There is still room for additional members of the reference group.

- The course: course plan, mathematical level, theory vs practice, understanding.
- The book: notation, theory, examples.
- The lectures: mathematical level, tempo, slides, class notes, interaction, …
- The exercises: theory, R, supervision.
- Other topics?

**Jan 13, 2014:**

- Todays 4 figures: Correct answers were: lillac, white, red, black (in this order). Observe: the figures with sigma_Y=2 are much wider than with sigma_Y=1, and thus not so tall. These are the white and black figures. The red and lillac were much taller, and had sigma_Y=1. The lillac and white figures had rho=0, which could be seen by observing the ellipse axes are in the x- and y- direction (along the quadratic or rectangular bases of the figures). The red figure had axes 45 deg with the x- and y-axis, meaning that sigma_X=sigma_Y (see Exercise 1, problem 2). The axes of the black figure were not 45 deg with either x- or y-axis, meaning that sigma_X is not equal to sigma_Y.

- Supervision of exercises will be Wednesdays 10-15-11 in room 734, 7th floor, Sentralbygg 2. Petter will be present to answer any questions. First time this week.
- Office hrs for Mette will be (starting today) Mondays at 12-13 (after the lectures).

**Jan 10, 2014:**

- Do we need a FB page? Like the TMA4267 page and find out: TMA4267 on Facebook.
- We need minimum three students for the reference group of TMA4267 - that should be one from BMAT, one or two from MTFYMA and one from others (Erasmus, other study programmes). Please email Mette (see course info tab for email) if you will join the reference group. There will be 3 meetings, and a (short) closing report must be filed. At the end of the course the lecturers report on the course ("emnerapport"), with the closing report, will be sent electronically to all course participants.
- The main textbook we use is the Bingham and Fry (2010) Regression book, but we will also take one chapter (chapter 6) from the book by Witten et al (2013) Introduction to Statistical Learning. Starting on January 21 there will be a MOOC at Stanford with this book: MOOC. If any of you (taking TMA4267) choose to participate in that MOOC I will very much like to get to know about this - and on progress in the MOOC.

**Jan 07, 2014:**

- You have until Sunday January 12 to answer these questions. On Monday morning I will select the time for exercise supervision as the time slot with the highest vote, and use the second runner up as time for my office hours (I will sit in Matteland, so you may easily ask for help). For the supervision next week Petter will do the ordinary supervision, and I will be available for an R session for those of you who will focus on starting to use R (bring your laptop with R and R studio installed). More information to come.
- Todays questions: The correct answer for question 2 was sqrt(Var(Y)/Var(X)). Here you find a histogram of the answer to question 1 "How many percent of the lecture did you fully understand", observe that the mean is 72.8%. For the third question most liked either the bivariate f(x,y) or the Galton regression to mean result the best.
- The first exercise is out, see the exercise-tab. You should be able to answer all questions of the exercise by now. If you have questions this week, just come to the office of Petter (1026) or Mette (1236) in Sentralbygg 2. The plan is that you work with this exercise this week (week 2) and the next week (week 3).
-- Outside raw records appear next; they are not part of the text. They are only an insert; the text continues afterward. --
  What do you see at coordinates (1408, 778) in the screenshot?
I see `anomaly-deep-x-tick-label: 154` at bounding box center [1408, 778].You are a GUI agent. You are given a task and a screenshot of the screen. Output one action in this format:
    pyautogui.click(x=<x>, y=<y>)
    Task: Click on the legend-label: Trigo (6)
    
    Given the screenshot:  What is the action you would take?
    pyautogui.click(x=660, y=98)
**Jan 03, 2014:** Please spend a few minutes answering these questions. The answers will be important for us as feedback to the course, and the anonymous data collected will be used in the lectures.
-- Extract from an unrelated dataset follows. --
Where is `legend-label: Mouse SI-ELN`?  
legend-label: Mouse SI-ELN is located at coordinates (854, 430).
**Dec 30, 2013:** Welcome to the www-page for TMA4267 Linear statistical models, spring 2014. The first lecture will be January 6, in room S4, at 10.15. I will give an introduction to the course, and we will try to find a slot for the exercises (currently in conflict with lectures in TMA4212). Then, we start on the topics for the course. New: this year we use a new textbook, see "Reading list" in the meny to the left.